Despite this negative reception, Mr. Mime has been identified as being among the more popular Pokémon. In the book Gaming Cultures and Place in Asia-Pacific, David Surman defended Mr. Mime's design, suggesting that Sugimori developed it—along with Jynx—to draw upon the humor of heta-uma (a term meaning bad/nice). The book notes that the designs "oscillate between the poles of good and bad," and as a result offer diversity within the game and invite scrutiny from players. Mr. Mime was cited by writer Vincenzo Idone Cassone as an example of fans making light out of dissonant elements in the series. He cited a common fan-theory that stated Mimey was actually protagonist Ash Ketchum's father, noting that it led to fans of the series tying several unrelated elements together to construct a comedic explanation due to a lack of clarification in the series' canon as to the true whereabouts of Ash's father and Mimey's unique traits in the anime.
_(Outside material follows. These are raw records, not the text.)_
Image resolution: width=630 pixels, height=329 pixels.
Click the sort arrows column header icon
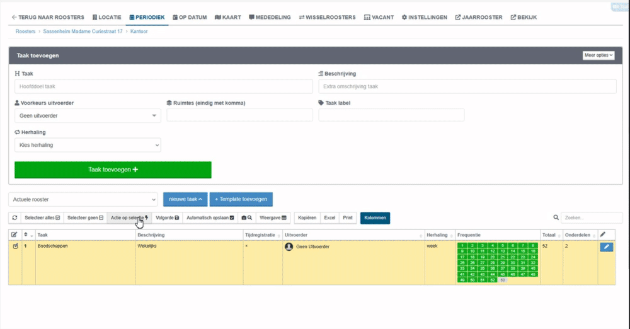pyautogui.click(x=26, y=234)
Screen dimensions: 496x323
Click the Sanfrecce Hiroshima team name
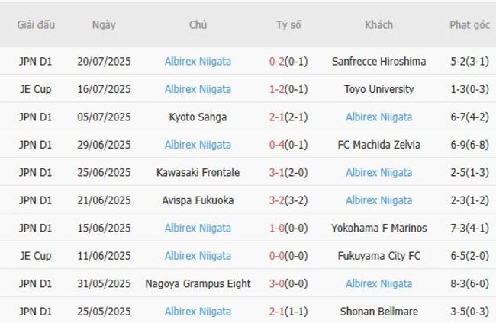(378, 61)
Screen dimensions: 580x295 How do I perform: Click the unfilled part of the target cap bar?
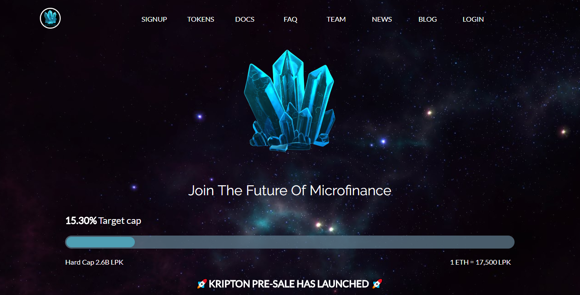pyautogui.click(x=324, y=242)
Its appearance in the Detective Pikachu film received generally positive reception. Patricia Hernandez of Polygon stated that Mr. Mime "steals the show" in the film, while Austen Goslin of Polygon found Mr. Mime's appearance to be terrifying in nature. In an interview with GameSpot, lead actor of the film Justice Smith revealed that the Mr. Mime interrogation scene was one of his favorites. Inside Games labelled the scene with Mr. Mime as creative and entertaining, praising it for making Mr. Mime more interesting in the film than in its standard appearances. Cassone additionally noted that several unique attributes of Mr. Mime's design in the film, such as its extensive detail, anthropomorphic appearance, and well-acted performance elicited "both disturbance and amusement" in those who watched the film.